# Training the elastic properties

This notebook goes trough the multi-target usage of MODNet. Either (1) a n-dimensional tree like m-MODNet model can be created, or (2) a simple n-dimensional vector output model.

In [None]:
# notebook dependencies
from modnet.models import MODNetModel
from modnet.preprocessing import MODData
from modnet.hyper_opt import FitGenetic
from modnet.models import MODNetModel
from sklearn.model_selection import train_test_split
import numpy as np
import time

## 1. Loading the dataset and creating the MODData instance

The elastic properties from matminer datasets is used in this example

In [None]:
from matminer.datasets import load_dataset
df = load_dataset("elastic_tensor_2015")
compositions = [s.composition for s in df["structure"]]
G_VRH = df["G_VRH"].values
K_VRH = df["G_VRH"].values
poisson = df["poisson_ratio"].values

In [None]:
data = MODData(materials = compositions,
             targets = np.array([G_VRH,K_VRH,poisson]).T, # one property per column
             target_names = ["G_VRH","K_VRH","p"]
            )
data.featurize()

idx_split = train_test_split(range(len(compositions)), test_size=0.2)
train_data, test_data = data.split(idx_split)

In [None]:
train_data.feature_selection(n_jobs=4, use_precomputed_cross_nmi=True)
train_data.save("data/multi_prop_traindata")
test_data.save("data/multi_prop_testdata")

In [None]:
train_data.df_targets.describe()

# 3. Tree MODNetModel

In [None]:
# loading train and test data
train_data = MODData.load("data/multi_prop_traindata")
test_data = MODData.load("data/multi_prop_testdata")

### Model
Each property is put in a different inner list: 

targets = [[["G_VRH"],["K_VRH"],["p"]]] 

This guarantees that the architecture will split on those properties , with multiple scalar output layers!


In [None]:
# model creation - carefully observe the architecture that contains multiple output layers
model = MODNetModel([[["G_VRH"],["K_VRH"],["p"]]], weights={"G_VRH":1, "K_VRH":1, "p":1})
model.model.summary()

In [None]:
# fitting
model.fit(train_data)

In [None]:
# train - test predictions
train_preds = model.predict(train_data)
test_preds = model.predict(test_data)
train_mae = (train_preds - train_data.df_targets).abs().mean()
test_mae = (test_preds - test_data.df_targets).abs().mean()
print("-> train mae\n{}\n-> test mae\n{}".format(train_mae, test_mae))

## 3. Vector MODNet

In [None]:
# loading train and test data

train_data = MODData.load("data/multi_prop_traindata")
test_data = MODData.load("data/multi_prop_testdata")

### Model
All properties are put in the same inner list: 

targets = [[["G_VRH", "K_VRH", "p"]]] 

This guarantees that the architecture will be have a single output vector!

In [None]:
# model creation - carefully observe the architecture that is fully sequential
model = MODNetModel([[["G_VRH","K_VRH","p"]]], weights={"G_VRH":1})
model.model.summary()

In [None]:
# fitting
model.fit(train_data)

In [None]:
# train - test predictions
train_preds = model.predict(train_data)
test_preds = model.predict(test_data)
train_mae = (train_preds - train_data.df_targets).abs().mean()
test_mae = (test_preds - test_data.df_targets).abs().mean()
print("-> train mae\n{}\n-> test mae\n{}".format(train_mae, test_mae))

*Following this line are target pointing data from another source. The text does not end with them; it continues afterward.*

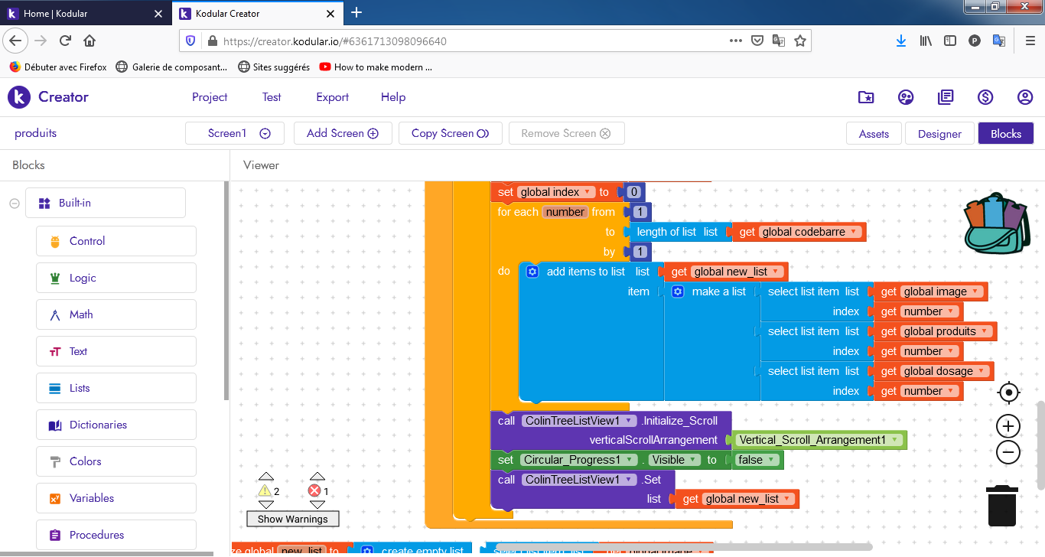The height and width of the screenshot is (557, 1045).
Task: Open the account profile icon
Action: coord(1025,97)
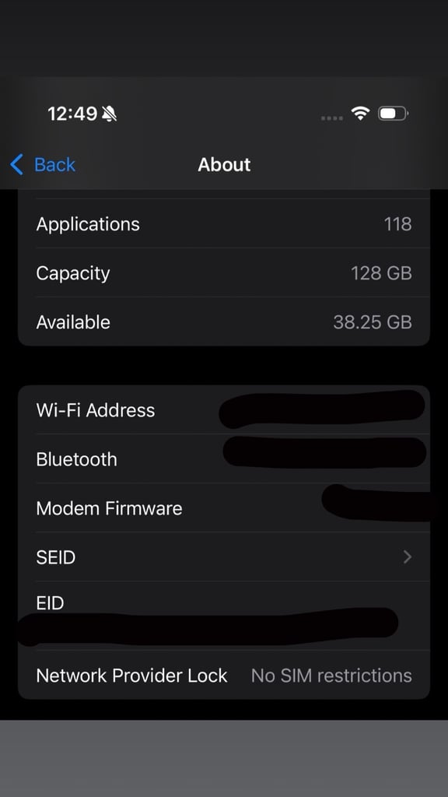Image resolution: width=448 pixels, height=797 pixels.
Task: Tap the 38.25 GB available value
Action: coord(373,322)
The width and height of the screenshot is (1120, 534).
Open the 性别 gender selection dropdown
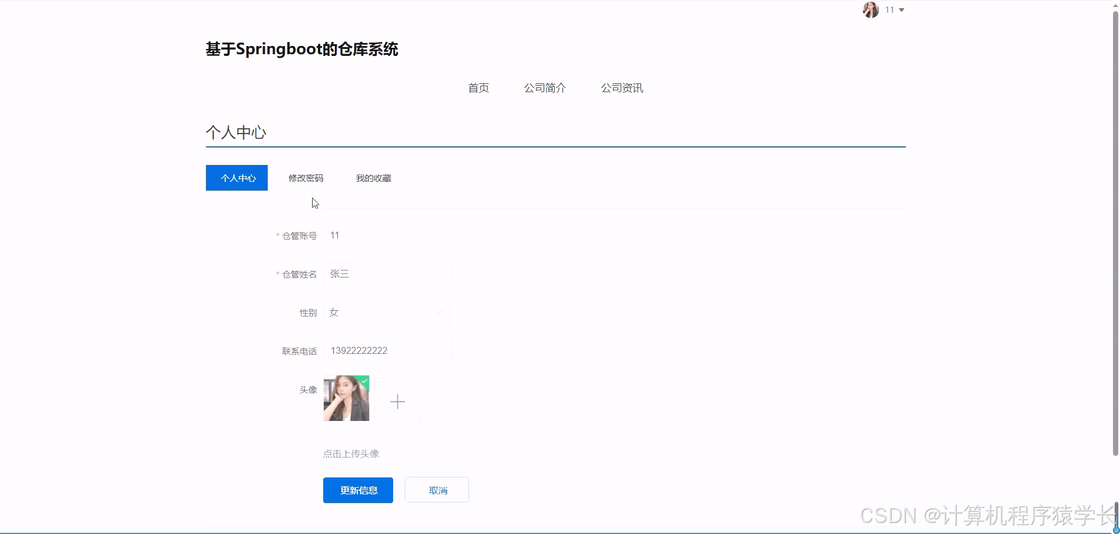pos(386,312)
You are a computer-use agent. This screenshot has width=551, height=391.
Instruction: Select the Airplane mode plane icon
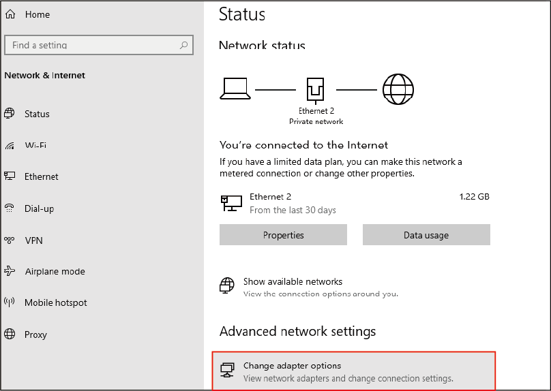(10, 271)
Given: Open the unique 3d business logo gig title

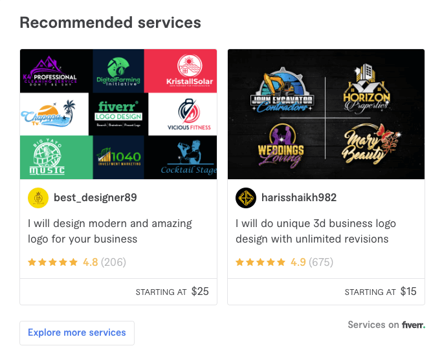Looking at the screenshot, I should (x=315, y=231).
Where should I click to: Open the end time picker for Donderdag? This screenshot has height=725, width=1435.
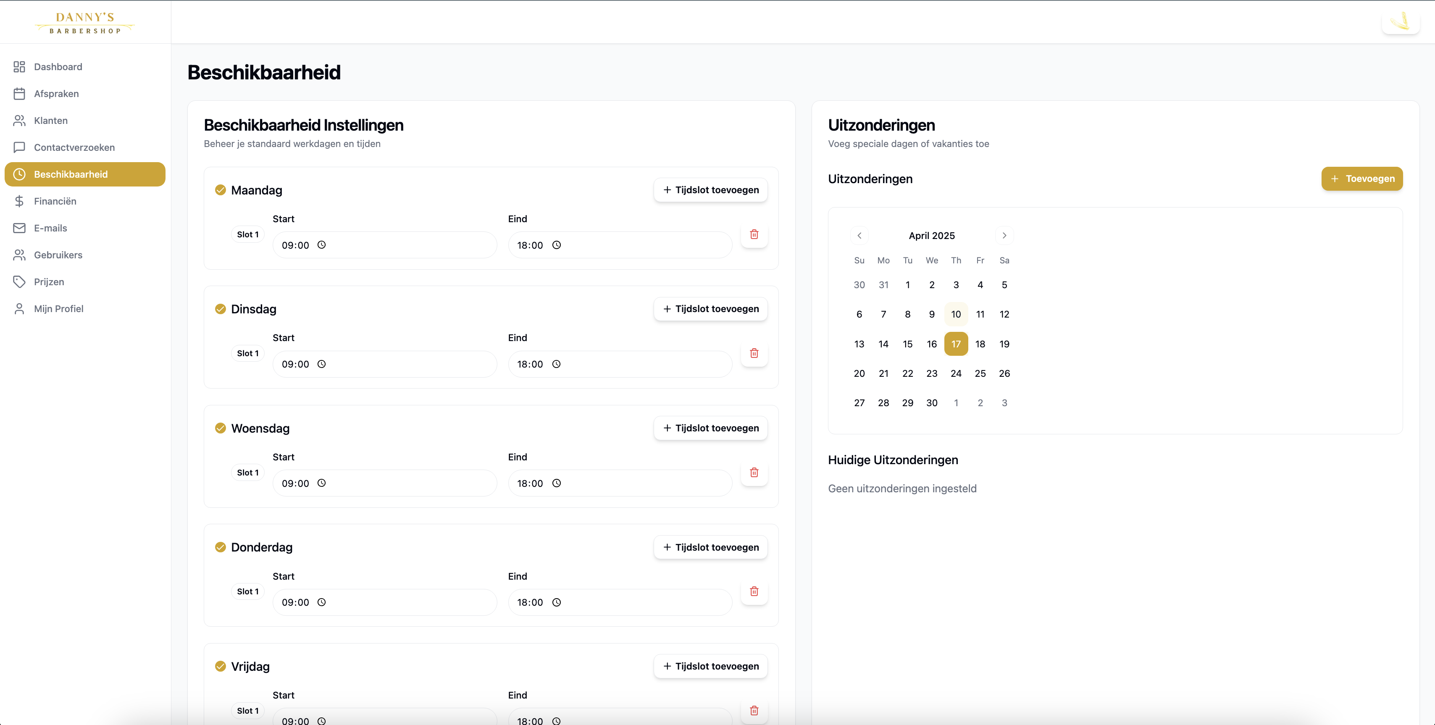556,602
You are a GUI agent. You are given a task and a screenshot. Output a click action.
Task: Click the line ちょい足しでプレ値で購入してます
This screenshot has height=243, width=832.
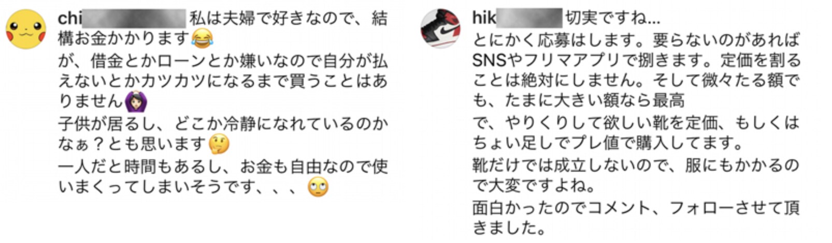coord(608,142)
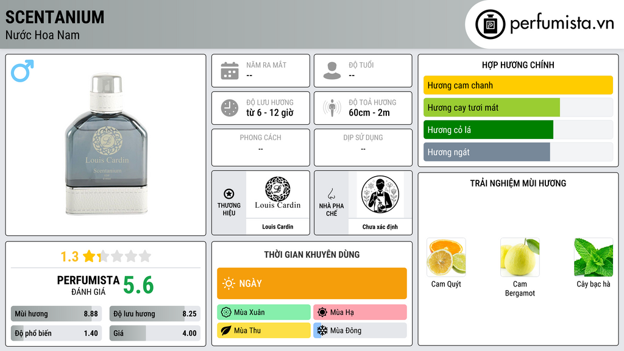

# 4. Hyperparameter optimization
More realistically, you will use the FitGenetic class to optimize hyperparameters.
This class contains the targets argument that let you decide wheter a single vector model, or a multiple scalar output model is desired.

*Note 1*

It is also possible to have multiple vector output layers, e.g. targets = [[["p0","p1","p2"],["p3","p4"]]]

Or any combination: [[["p0","p1","p2"],["p3","p4"]],["p5]]]

*Note 2*
When dealing with many properties, gathering them in inner lists (i.e. vector architecture) is recommended, as it will result in faster training times ! 
Example:

In [None]:
train_data = MODData.load("data/multi_prop_traindata")
test_data = MODData.load("data/multi_prop_testdata")

In [None]:
# GA vector output
ga = FitGenetic(train_data, targets = [[["G_VRH","K_VRH","p"]]]) # single vector output architecture
start_t = time.time()
model = ga.run(nested=0, size_pop=10, num_generations=3, n_jobs = 8, refit=1) # small GA, use larger values for better optimization
stop_t = time.time()

train_preds = model.predict(train_data)
test_preds = model.predict(test_data)
train_mae = (train_preds - train_data.df_targets).abs().mean()
test_mae = (test_preds - test_data.df_targets).abs().mean()
print("-> train mae\n{}\n-> test mae\n{}".format(train_mae, test_mae))
print("Hyperopt duration: {}".format(stop_t-start_t))

In [None]:
# GA multi scalar output
ga = FitGenetic(train_data, targets = [[["G_VRH"],["K_VRH"],["p"]]]) # single vector output architecture

start_t = time.time()
model = ga.run(nested=0, size_pop=10, num_generations=3, n_jobs = 8, refit=1)
stop_t = time.time()

train_preds = model.predict(train_data)
test_preds = model.predict(test_data)
train_mae = (train_preds - train_data.df_targets).abs().mean()
test_mae = (test_preds - test_data.df_targets).abs().mean()
print("-> train mae\n{}\n-> test mae\n{}".format(train_mae, test_mae))
print("Hyperopt duration: {}".format(stop_t-start_t))